Pressure ulcers represent most common surgical pathology in the pattern of nosocomial complications. However, no unified mechanism leading to development of pressure ulcers has been proposed yet despite the lead role played by compression and immobilization. In this regard, examining immune system as the main component maintaining integrity of anatomical barriers in the skin and mucous membranes seems highly promising for creating new methods to prevent and treat pressure ulcers. Our study was aimed at investigating phenotypic profile of peripheral blood B cells in patients with pressure ulcers. There were enrolled 67 patients complicated with pressure ulcers at the Department of Surgery. Examination of pressure ulcers included determining anatomical localization, investigating depth (degree) and size of the lesion (by measuring wound area), skin color and assessing nature of pressure ulcer edges and edema, wound bottom, presence of cavity with tendons and/or bone formations may be recognized therein, characteristics of exudate (smell, color), pain sensation. In control group there were included 81 apparently healthy subjects.

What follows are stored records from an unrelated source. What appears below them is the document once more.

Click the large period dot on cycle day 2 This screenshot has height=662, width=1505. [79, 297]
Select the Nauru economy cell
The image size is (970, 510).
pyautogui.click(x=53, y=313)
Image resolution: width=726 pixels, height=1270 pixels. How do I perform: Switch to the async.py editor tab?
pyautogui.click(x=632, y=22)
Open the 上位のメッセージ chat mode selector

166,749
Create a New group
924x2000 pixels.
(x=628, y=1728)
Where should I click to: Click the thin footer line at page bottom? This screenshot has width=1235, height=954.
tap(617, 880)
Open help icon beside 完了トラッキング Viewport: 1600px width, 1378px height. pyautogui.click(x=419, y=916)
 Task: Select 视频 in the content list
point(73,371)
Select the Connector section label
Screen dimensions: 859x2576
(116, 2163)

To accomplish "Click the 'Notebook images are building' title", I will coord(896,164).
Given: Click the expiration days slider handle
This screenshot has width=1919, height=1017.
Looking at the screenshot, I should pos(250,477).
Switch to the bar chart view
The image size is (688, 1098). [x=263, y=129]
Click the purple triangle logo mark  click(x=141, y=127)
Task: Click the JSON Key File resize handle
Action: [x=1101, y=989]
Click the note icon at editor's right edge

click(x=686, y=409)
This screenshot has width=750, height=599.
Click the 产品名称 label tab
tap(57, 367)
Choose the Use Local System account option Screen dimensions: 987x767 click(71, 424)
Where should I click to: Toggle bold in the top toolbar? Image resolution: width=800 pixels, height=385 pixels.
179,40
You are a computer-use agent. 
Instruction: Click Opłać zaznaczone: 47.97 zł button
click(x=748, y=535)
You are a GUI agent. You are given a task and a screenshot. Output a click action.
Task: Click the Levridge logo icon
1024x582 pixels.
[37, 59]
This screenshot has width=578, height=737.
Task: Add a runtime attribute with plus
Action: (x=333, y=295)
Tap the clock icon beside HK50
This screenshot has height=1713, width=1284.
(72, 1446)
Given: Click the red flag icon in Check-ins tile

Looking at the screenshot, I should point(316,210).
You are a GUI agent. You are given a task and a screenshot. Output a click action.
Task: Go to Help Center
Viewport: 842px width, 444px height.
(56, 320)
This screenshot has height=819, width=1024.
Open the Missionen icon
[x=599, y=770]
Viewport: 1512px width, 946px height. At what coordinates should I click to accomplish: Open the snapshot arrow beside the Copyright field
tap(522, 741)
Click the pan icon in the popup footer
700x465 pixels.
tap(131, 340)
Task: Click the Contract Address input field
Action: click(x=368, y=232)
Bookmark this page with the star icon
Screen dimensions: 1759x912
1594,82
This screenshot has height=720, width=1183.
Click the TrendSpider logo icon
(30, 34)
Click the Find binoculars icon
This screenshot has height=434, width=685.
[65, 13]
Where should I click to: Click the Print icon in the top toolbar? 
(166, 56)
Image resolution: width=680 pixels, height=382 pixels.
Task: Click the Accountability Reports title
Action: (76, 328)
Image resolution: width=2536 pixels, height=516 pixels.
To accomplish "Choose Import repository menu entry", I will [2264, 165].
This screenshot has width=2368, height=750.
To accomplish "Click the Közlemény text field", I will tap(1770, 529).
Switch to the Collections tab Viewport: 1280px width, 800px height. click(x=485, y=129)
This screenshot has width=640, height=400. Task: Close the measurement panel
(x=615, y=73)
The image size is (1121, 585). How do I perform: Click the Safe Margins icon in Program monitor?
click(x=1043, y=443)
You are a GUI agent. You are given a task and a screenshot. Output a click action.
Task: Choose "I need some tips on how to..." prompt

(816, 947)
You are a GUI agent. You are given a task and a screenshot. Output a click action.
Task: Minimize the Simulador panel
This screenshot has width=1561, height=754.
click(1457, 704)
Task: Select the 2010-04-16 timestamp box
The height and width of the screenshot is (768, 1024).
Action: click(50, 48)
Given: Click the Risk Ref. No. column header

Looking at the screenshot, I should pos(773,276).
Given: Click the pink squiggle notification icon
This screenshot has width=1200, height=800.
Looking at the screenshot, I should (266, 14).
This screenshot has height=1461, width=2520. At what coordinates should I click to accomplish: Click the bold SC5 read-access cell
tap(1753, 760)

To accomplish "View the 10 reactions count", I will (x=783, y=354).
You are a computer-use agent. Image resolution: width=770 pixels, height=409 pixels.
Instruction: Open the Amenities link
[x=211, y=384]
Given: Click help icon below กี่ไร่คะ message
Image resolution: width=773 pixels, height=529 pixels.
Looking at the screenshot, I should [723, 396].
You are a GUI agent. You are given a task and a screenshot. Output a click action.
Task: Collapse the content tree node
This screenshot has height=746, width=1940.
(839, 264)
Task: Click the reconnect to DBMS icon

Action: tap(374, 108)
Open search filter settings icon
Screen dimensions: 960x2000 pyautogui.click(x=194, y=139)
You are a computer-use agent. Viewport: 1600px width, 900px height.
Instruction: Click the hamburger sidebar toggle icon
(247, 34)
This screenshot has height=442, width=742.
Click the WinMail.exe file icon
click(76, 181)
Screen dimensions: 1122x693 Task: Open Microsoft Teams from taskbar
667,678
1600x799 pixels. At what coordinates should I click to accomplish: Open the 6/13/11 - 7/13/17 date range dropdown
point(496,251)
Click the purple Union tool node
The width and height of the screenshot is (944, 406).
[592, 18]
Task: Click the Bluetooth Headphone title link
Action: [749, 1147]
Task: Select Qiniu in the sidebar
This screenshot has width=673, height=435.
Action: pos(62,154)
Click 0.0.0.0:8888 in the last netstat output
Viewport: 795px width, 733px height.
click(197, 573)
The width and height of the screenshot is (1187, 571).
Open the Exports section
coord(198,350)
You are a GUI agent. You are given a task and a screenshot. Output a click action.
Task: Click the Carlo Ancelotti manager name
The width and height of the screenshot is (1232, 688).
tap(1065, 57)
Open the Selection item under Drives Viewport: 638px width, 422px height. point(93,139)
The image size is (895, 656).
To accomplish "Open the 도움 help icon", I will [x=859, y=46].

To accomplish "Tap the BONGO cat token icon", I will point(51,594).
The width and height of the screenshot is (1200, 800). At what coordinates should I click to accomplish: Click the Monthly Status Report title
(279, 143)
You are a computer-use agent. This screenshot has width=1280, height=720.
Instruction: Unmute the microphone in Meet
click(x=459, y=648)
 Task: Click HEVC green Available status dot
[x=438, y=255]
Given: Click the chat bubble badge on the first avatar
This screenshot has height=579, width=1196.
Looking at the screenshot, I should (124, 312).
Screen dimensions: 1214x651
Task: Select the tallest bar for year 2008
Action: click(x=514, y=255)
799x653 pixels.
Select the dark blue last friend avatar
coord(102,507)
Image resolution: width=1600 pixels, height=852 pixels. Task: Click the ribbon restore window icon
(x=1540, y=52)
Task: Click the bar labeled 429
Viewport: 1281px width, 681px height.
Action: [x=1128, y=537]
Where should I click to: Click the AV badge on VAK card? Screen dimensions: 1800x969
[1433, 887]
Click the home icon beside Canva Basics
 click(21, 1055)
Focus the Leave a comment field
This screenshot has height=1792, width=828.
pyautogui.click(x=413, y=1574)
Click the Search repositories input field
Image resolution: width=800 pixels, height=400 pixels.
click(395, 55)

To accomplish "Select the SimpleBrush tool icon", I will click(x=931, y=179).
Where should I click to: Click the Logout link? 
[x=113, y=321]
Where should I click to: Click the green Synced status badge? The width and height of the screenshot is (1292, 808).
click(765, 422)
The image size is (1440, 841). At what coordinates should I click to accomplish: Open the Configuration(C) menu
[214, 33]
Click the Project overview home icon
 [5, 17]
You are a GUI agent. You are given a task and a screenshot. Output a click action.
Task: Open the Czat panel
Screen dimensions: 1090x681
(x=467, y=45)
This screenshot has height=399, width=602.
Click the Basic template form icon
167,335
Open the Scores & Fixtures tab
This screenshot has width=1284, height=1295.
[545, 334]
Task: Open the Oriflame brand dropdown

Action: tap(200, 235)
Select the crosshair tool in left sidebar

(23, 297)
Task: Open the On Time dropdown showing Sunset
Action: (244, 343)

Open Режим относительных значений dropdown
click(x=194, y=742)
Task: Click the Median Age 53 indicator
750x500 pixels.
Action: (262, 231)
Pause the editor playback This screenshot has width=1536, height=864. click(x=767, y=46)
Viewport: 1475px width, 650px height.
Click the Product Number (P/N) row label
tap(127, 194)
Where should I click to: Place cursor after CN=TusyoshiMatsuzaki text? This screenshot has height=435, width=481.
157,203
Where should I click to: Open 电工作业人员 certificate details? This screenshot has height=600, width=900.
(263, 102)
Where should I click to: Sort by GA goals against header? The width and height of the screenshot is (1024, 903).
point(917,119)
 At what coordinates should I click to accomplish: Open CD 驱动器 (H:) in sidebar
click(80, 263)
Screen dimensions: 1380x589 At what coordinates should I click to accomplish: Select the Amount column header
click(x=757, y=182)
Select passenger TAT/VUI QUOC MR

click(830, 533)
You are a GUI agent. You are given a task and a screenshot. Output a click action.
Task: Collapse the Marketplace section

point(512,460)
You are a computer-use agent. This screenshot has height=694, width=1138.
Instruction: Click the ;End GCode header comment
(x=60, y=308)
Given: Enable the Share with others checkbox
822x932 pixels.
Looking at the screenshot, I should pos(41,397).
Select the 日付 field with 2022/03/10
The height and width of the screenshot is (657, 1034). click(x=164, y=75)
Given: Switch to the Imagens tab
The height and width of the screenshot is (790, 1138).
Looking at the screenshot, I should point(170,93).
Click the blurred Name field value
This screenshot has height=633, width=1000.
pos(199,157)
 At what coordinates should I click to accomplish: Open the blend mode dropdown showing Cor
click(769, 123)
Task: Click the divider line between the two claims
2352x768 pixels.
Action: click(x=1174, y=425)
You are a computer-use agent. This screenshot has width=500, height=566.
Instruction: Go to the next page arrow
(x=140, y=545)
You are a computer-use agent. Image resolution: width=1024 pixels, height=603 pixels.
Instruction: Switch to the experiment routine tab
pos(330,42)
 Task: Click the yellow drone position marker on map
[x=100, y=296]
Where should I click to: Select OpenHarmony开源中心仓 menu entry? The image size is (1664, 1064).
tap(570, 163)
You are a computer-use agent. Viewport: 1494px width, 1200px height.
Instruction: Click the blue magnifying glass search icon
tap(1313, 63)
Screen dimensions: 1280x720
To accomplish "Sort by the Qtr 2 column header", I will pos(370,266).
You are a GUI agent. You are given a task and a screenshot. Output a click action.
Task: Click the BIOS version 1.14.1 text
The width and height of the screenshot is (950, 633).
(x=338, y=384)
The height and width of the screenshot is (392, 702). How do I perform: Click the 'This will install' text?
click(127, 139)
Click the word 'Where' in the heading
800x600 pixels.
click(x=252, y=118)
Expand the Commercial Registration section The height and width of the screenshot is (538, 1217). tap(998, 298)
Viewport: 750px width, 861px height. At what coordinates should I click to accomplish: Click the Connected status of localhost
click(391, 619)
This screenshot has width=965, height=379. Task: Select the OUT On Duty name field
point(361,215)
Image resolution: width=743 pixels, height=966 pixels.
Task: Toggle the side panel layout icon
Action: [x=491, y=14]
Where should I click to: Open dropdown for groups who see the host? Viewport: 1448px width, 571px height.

All groups contained age- and sex-matched subjects. Phenotyping of peripheral blood B cells was performed by using flow cytometry with panel of monoclonal antibodies. It was found that count of B cells in patients did not change in parallel with increased total lymphocyte count, but was associated with their functional activity (increased percentage of CD23- and CD38-positive B cells). Moreover, percentage of B1 and naive B2 cells declined in patients with pressure ulcers that seemed to be associated with the premorbid background of the main disease, lack of adequate wound healing process coupled to tissue necrosis and damage to skin capillaries. The more severe the clinical course of pressure ulcers (regarding area and stage of development), the smaller percentage of B2 cells (both naive and memory B cell subsets) was detected in the patient peripheral blood. At the same time, changes in the B cell phenotypic profile from patients are associated with the area of lesion, but not with the stage of developing pressure ulcers evidencing that B cells affect healing of pressure ulcers. The features of B cell phenotype promote unfavorable disease outcome evidenced by the lack of quantitative differences in B cell lineage composition or level of surface expression for activation markers.